GEOS icon indicating copy to clipboard operation
GEOS copied to clipboard

[Bug] Non-MPI build broken

Open klevzoff opened this issue 3 years ago • 5 comments

Describe the bug Non-MPI build is broken and not tested in CI.

To Reproduce Steps to reproduce the behavior:

  1. Configure with -DENABLE_MPI=OFF
  2. Build geosx
  3. See errors
/home/klevtsov/work/GEOSX-develop/src/coreComponents/common/MpiWrapper.hpp:826:38: error: unused parameter 'buf' [-Werror,-Wunused-parameter]
int MpiWrapper::recv( array1d< T > & buf,
                                     ^
/home/klevtsov/work/GEOSX-develop/src/coreComponents/common/MpiWrapper.hpp:828:27: error: unused parameter 'tag' [-Werror,-Wunused-parameter]
                      int tag,
                          ^
/home/klevtsov/work/GEOSX-develop/src/coreComponents/common/MpiWrapper.hpp:855:55: error: unused parameter 'buf' [-Werror,-Wunused-parameter]
int MpiWrapper::iSend( arrayView1d< T const > const & buf,
                                                      ^
/home/klevtsov/work/GEOSX-develop/src/coreComponents/common/MpiWrapper.hpp:857:28: error: unused parameter 'tag' [-Werror,-Wunused-parameter]
                       int tag,
                           ^
/home/klevtsov/work/GEOSX-develop/src/coreComponents/common/MpiWrapper.hpp:906:34: error: unused parameter 'value' [-Werror,-Wunused-parameter]
U MpiWrapper::prefixSum( T const value, MPI_Comm comm )
                                 ^
/home/klevtsov/work/GEOSX-develop/src/coreComponents/common/MpiWrapper.hpp:906:50: error: unused parameter 'comm' [-Werror,-Wunused-parameter]
U MpiWrapper::prefixSum( T const value, MPI_Comm comm )
                                                 ^
/home/klevtsov/work/GEOSX-develop/src/coreComponents/common/MpiWrapper.hpp:925:82: error: unused parameter 'comm' [-Werror,-Wunused-parameter]
T MpiWrapper::reduce( T const & value, Reduction const MPI_PARAM( op ), MPI_Comm comm )

... etc.

Expected behavior

  • [ ] Non-MPI build should work
  • [ ] Non-MPI build should be tested in at least one CI configuration

Alternatively ENABLE_MPI option should be deprecated and removed.

(INSTRUCTION) From the bug report on the broken non-MPI build, reproduce the passage starting with "Expected behavior" and going on through "deprecated and removed.".

Entries on where items appear:
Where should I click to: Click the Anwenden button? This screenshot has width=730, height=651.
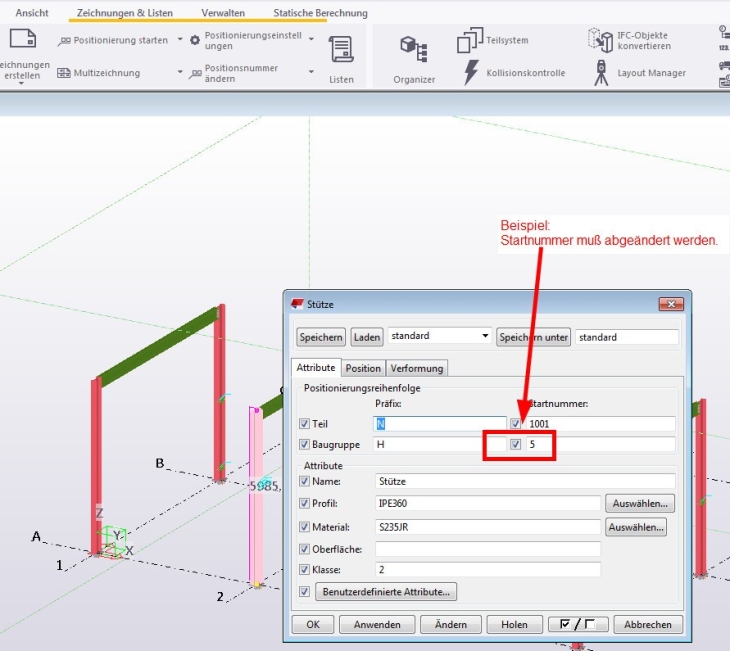coord(376,624)
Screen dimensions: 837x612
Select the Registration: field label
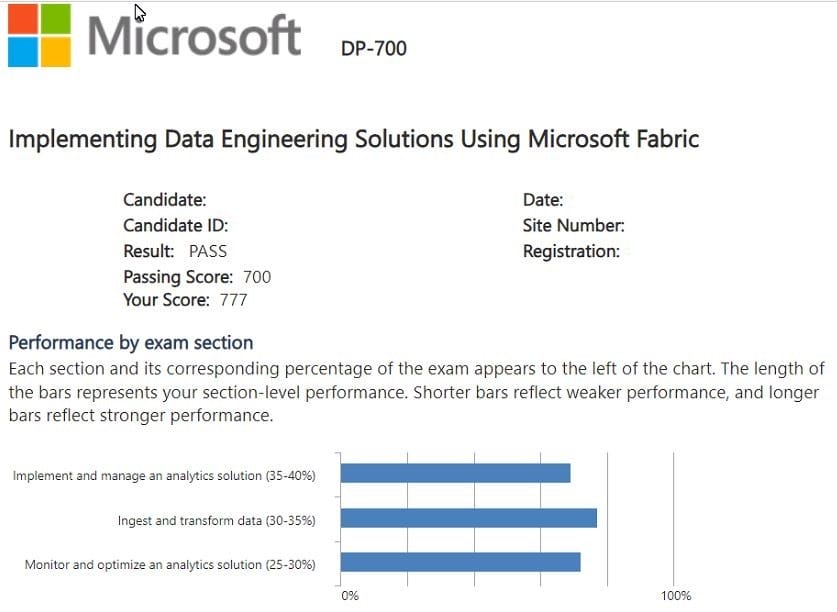(571, 251)
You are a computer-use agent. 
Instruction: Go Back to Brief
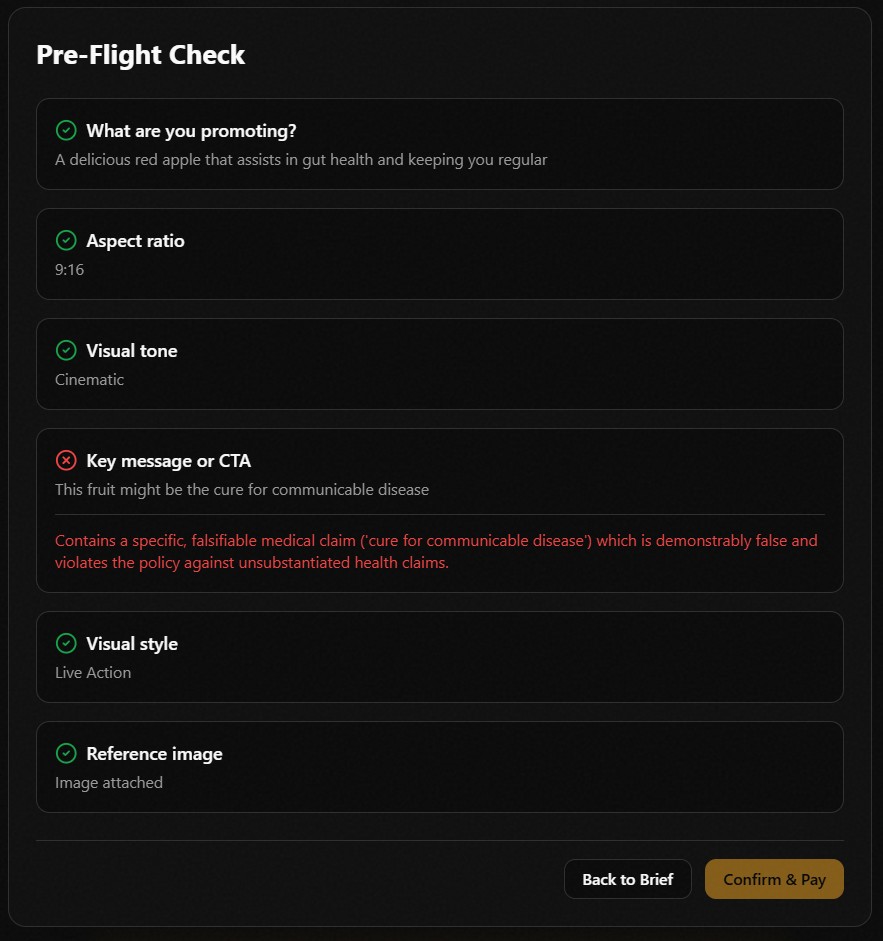(x=627, y=879)
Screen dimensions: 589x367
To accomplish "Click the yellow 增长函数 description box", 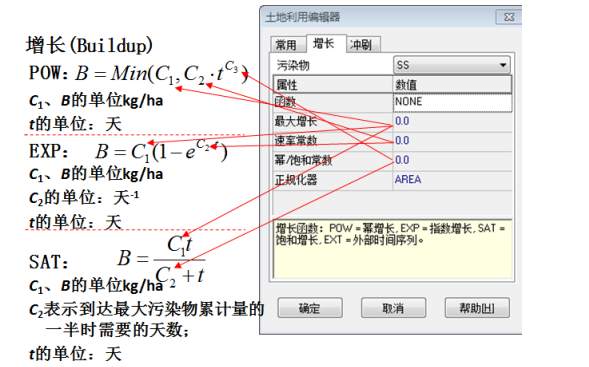I will point(393,249).
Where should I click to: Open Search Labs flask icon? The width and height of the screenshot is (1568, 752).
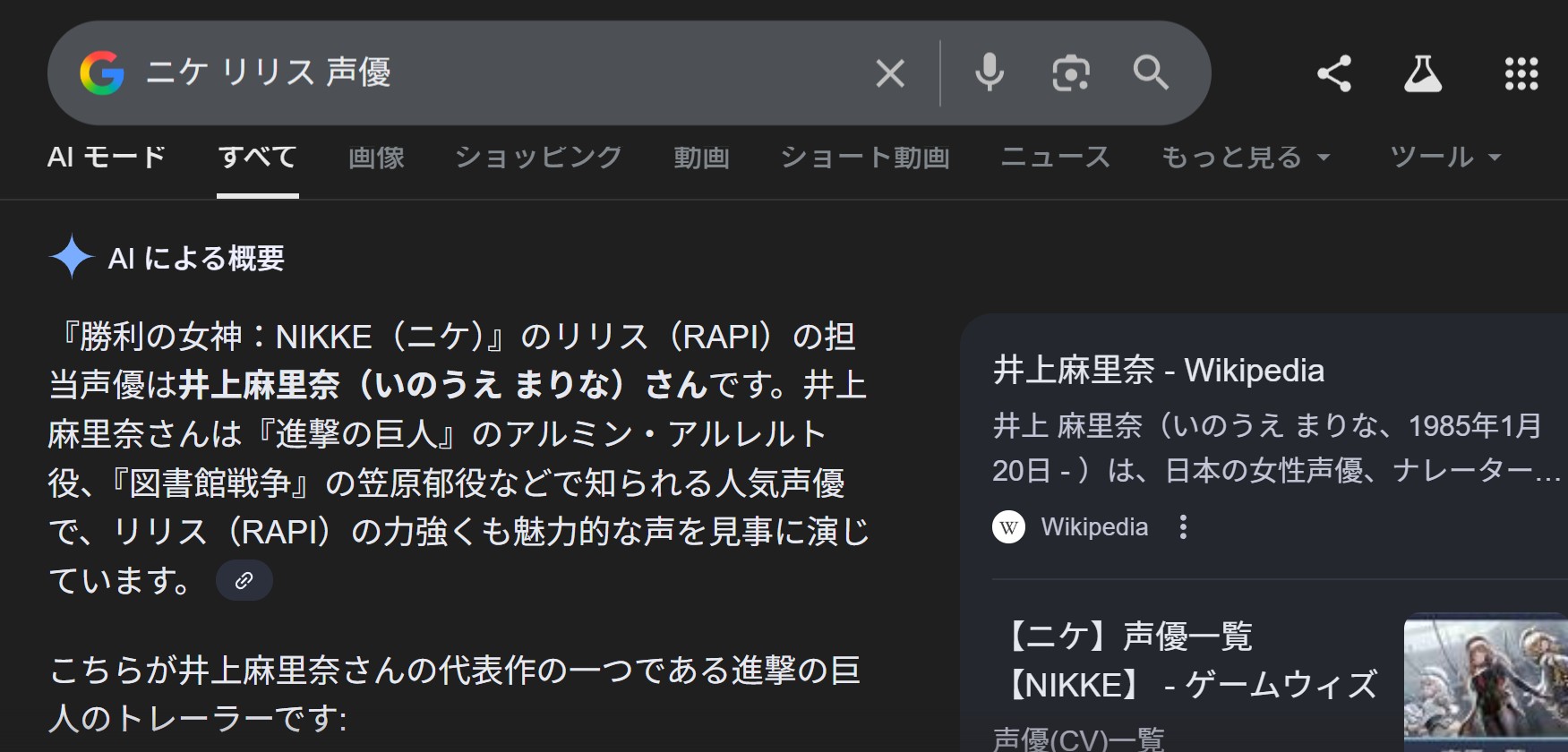[1422, 73]
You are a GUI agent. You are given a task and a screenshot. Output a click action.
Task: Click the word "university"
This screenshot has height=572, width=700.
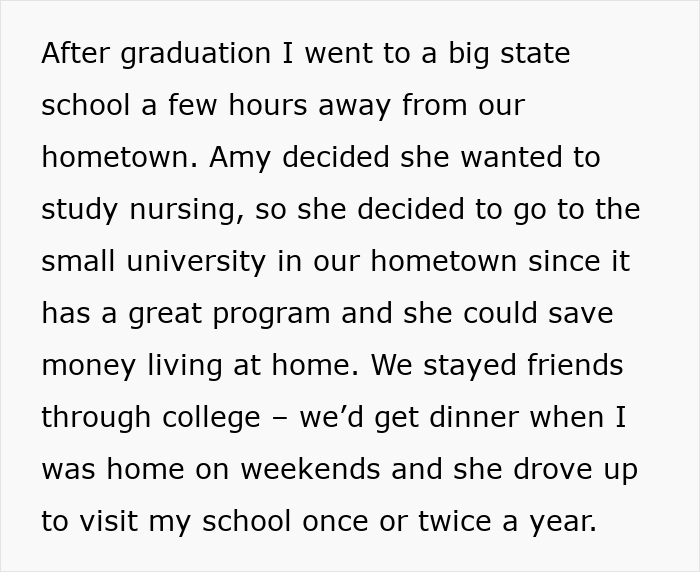[205, 262]
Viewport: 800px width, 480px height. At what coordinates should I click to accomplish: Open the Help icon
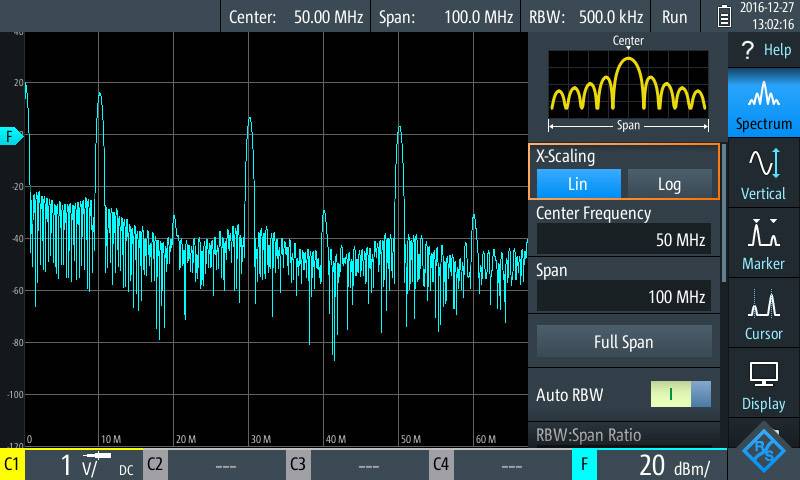pyautogui.click(x=764, y=49)
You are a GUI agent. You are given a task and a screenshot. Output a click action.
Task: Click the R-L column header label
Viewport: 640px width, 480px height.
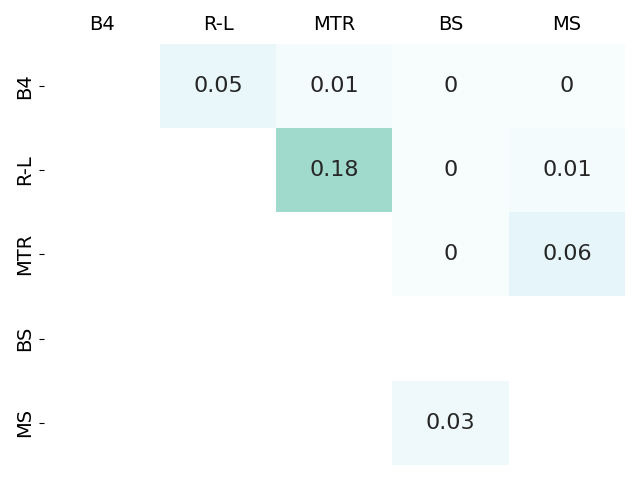pos(218,24)
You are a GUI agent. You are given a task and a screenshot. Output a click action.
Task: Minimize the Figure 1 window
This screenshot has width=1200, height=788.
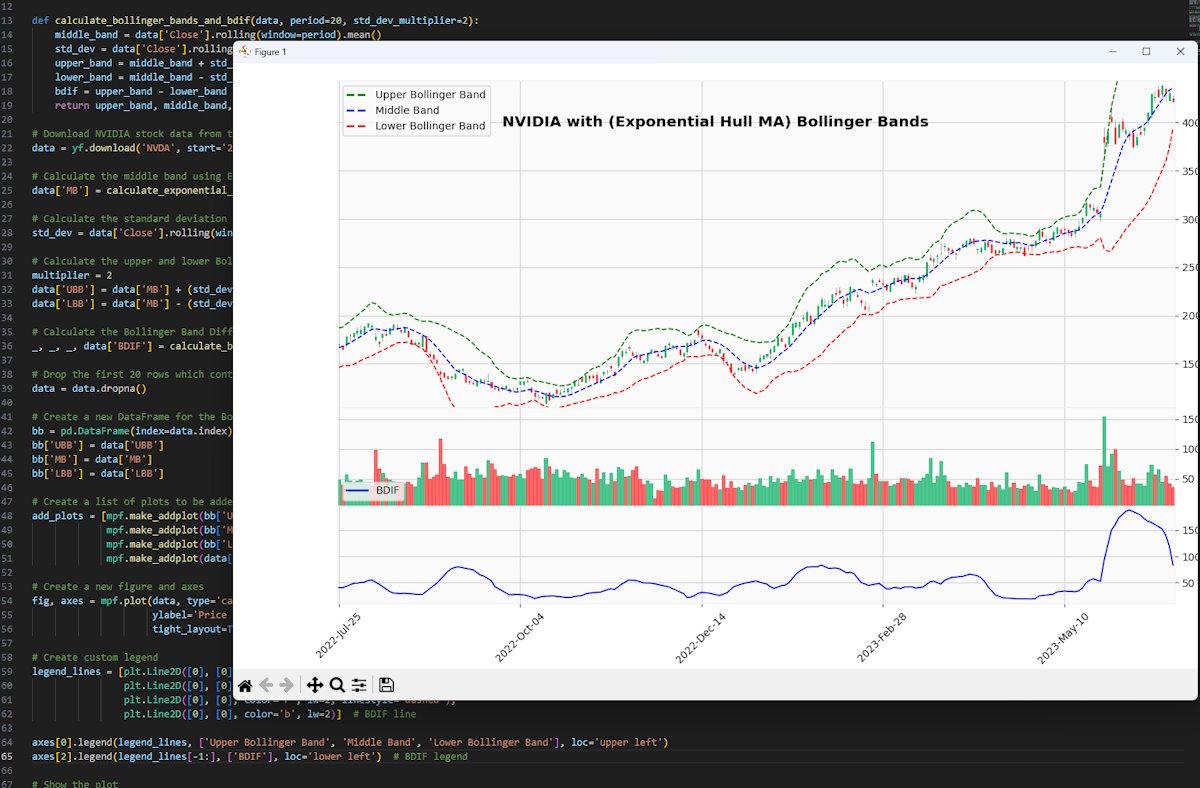(1112, 51)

(RESPONSE BELOW)
Expected behavior

  • [ ] Non-MPI build should work
  • [ ] Non-MPI build should be tested in at least one CI configuration

Alternatively ENABLE_MPI option should be deprecated and removed.